2 Responses to “Pentagon-Funded ‘Fun to Play’ Games Would Crowdsource Weapons Testing”

  1. Miraculix says:

    A population of complacent guinea pigs…

    * Involuntary vaccination policies
    * Covert weapons-system testing
    * Guilty until proven innocent
    * Etc, etc, etc…

    I have long shy’d away from the term “sheeple” to describe the behavior of programmed individuals in mass society, largely because it smacks of the very elitism behind the game playing out, but I’m at the point of reconsidering my self-imposed ban the way things are trending lately…

  2. zeke says:

    “Shiny, happy people designing genocidal machines”

    I’m just waiting for the start-ups to proudly boast that they are free=death-supported, as opposed to free=add-supported.

    The phrase’wisdom of the crowds’ really does just about make me hurl.

    Miraculix: Child vaccination came up the other day and I mentioned the AMA’s proposal to make vaccination testing voluntary.

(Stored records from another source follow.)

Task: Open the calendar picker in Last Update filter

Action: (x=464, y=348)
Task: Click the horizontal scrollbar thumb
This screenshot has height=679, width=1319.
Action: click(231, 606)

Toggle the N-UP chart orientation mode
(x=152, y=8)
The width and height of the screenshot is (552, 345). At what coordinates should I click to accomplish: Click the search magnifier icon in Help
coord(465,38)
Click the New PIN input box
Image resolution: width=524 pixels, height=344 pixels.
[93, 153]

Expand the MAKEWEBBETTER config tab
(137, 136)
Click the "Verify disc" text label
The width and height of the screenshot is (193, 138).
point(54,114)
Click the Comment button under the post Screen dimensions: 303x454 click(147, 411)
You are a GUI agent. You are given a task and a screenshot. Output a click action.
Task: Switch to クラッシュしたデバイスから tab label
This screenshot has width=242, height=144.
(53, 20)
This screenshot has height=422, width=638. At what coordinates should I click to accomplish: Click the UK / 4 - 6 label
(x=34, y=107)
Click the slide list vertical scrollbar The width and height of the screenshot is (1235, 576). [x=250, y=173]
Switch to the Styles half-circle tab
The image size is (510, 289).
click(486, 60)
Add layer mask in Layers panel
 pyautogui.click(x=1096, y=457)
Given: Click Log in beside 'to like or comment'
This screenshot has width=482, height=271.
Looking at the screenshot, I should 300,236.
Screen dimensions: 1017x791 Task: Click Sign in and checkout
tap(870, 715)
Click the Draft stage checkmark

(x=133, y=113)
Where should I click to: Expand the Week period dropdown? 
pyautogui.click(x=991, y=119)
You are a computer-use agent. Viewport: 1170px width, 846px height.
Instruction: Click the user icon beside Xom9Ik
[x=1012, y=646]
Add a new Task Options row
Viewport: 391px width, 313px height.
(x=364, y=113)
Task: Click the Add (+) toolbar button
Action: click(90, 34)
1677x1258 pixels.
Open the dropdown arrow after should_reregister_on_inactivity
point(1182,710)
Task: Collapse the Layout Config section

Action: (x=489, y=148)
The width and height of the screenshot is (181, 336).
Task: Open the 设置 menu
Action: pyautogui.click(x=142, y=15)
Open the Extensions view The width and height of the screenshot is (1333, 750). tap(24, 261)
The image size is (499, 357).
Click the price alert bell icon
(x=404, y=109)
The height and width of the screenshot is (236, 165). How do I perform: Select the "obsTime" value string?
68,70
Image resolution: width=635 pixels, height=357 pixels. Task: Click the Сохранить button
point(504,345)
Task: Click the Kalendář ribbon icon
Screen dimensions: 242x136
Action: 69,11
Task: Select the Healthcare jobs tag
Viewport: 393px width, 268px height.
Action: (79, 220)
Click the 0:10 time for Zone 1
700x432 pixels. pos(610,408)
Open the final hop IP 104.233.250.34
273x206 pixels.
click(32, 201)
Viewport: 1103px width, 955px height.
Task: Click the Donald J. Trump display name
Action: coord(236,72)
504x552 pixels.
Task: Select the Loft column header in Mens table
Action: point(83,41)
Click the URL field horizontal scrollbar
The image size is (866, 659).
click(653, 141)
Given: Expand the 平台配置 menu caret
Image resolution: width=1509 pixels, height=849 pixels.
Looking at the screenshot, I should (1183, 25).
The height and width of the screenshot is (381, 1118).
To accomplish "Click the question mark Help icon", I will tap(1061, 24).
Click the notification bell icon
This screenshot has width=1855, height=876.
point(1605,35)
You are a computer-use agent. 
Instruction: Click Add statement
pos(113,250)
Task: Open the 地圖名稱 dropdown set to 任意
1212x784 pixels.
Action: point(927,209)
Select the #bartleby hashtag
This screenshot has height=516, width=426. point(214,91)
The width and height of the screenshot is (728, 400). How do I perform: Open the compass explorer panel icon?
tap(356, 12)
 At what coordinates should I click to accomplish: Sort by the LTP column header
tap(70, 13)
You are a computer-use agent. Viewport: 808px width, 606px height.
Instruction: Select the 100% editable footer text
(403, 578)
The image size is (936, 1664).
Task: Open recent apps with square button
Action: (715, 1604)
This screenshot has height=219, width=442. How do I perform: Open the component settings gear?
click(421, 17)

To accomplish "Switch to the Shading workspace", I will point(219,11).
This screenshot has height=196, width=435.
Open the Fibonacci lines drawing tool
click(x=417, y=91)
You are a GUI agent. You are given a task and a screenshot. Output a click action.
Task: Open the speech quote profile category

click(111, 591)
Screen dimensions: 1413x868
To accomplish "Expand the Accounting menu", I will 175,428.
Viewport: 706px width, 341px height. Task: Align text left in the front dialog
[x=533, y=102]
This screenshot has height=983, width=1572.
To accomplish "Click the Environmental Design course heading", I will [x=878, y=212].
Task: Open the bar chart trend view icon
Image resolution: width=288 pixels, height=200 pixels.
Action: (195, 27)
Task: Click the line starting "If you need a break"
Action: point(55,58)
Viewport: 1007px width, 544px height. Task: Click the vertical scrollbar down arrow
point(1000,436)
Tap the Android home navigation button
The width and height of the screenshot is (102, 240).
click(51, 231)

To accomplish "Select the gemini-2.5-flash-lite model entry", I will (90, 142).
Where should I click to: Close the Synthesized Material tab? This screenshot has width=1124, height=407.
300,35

A co-worker thought it sounded like a good idea and was ready to volunteer his own children.

    It was the sort of moment where you realize that you have no common ground for discussion about the matter at hand, and you just want to disengage as rapidly as possible.

    It’s slightly scary that people here are nuts. It’s much scarier that they can’t see that they might be nuts.

    (…)

    I’ll just say from a development standpoint, having been closely associated with a product that followed the ‘crowd wisdom’ model, I suddenly find myself much more interested in bomb shelters.

    Of course, there’s the double-double-paranoid perspective that this is just a social-engineering effort to induce a sense of personal involvement throughout the US population with the war effort. “That’s my football team.” “Those are OUR bombs; we helped design ’em!”. Perceived personal involvement skews perspective and tempers criticism. If the effect of flag-waving wanes, well, why not make us all feel like we have a finger on the button?